Wall Street update: US stocks rally on Fed rate cut hopes

Markets surge despite tech sector shake-up

United States (US) stock markets finished higher on Friday, buoyed by growing confidence that the Federal Reserve (Fed) will cut rates at its 10 December Federal Open Market Committee (FOMC) meeting. In a holiday-shortened week, the Nasdaq 100 surged 4.93%, the S&P 500 gained 3.73%, and the Dow Jones added 1,471 points, or 3.18%.

While all three indices ended the week positively, November’s overall performance was mixed. The S&P 500 and the Dow Jones posted monthly gains, but the Nasdaq 100 snapped a seven-month winning streak, falling by 1.64% in November.

This was largely due to a 12.59% drop in index heavyweight NVIDIA to $177.00, marking its worst month since March. Investors rotated out of the AI chip leader into Alphabet, which surged 13.59% last month to $320.12.

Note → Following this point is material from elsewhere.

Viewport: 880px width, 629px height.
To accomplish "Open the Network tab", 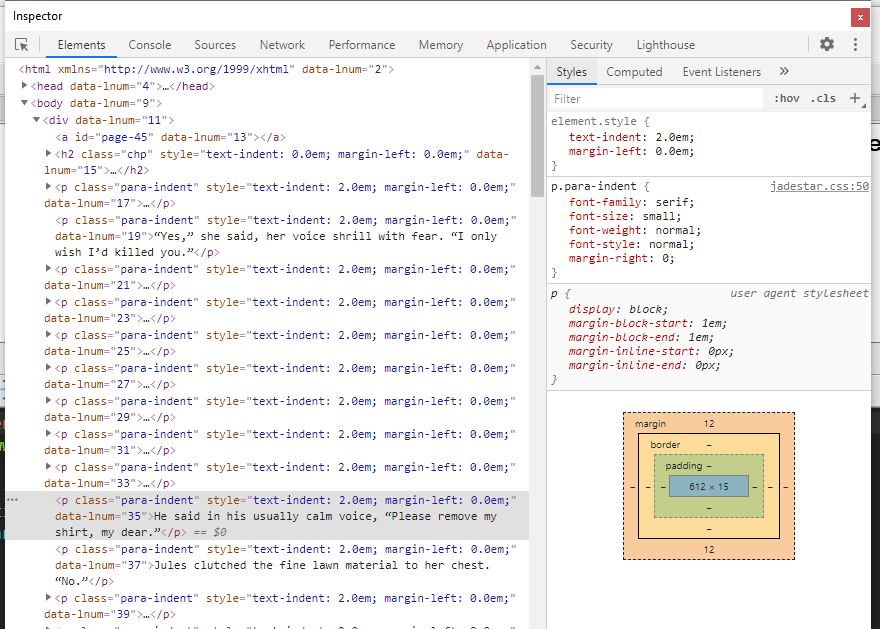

The switch, which appears to have further to run, is being driven by Google Cloud’s 34% revenue surge, fuelled by explosive tensor processing unit (TPU) demand and further boosted by the recent Gemini 3 launch – Google’s most capable multimodal model, optimised for TPU clusters and instantly rolled out across Search.

Key data releases this week

Looking ahead, this week will feature the following releases:

We will monitor the ISM services PMI closely (previewed below), given that services account for approximately 70% – 75% of US gross domestic product (GDP) and the insights it provides into the current state of the labour market.

Although this week is a Fed blackout period, a few key speaking engagements are scheduled: Powell is set to speak on Monday at a memorial event, while Bowman will testify before the House Financial Services Committee on Thursday.

ISM services PMI

Date: Thursday, 4 December at 2.00am AEDT

October’s ISM services PMI delivered a strong upside surprise, rising to 52.4 from 50.0 in September and exceeding consensus expectations of 50.8, the strongest expansion since February 2025.

The only notable weak spot was employment, which remained in contraction at 48.2 (though slightly improved from September’s 47.2), with respondents continuing to express caution around headcount growth despite broader improvement.

Attention now turns to the November release. Consensus anticipates a modest increase to 52.7, but markets will be particularly focused on whether employment weakness persists. If it does, it will reinforce the roughly 86% probability currently priced in for a 25 basis point (bp) rate cut at the 10 December FOMC meeting.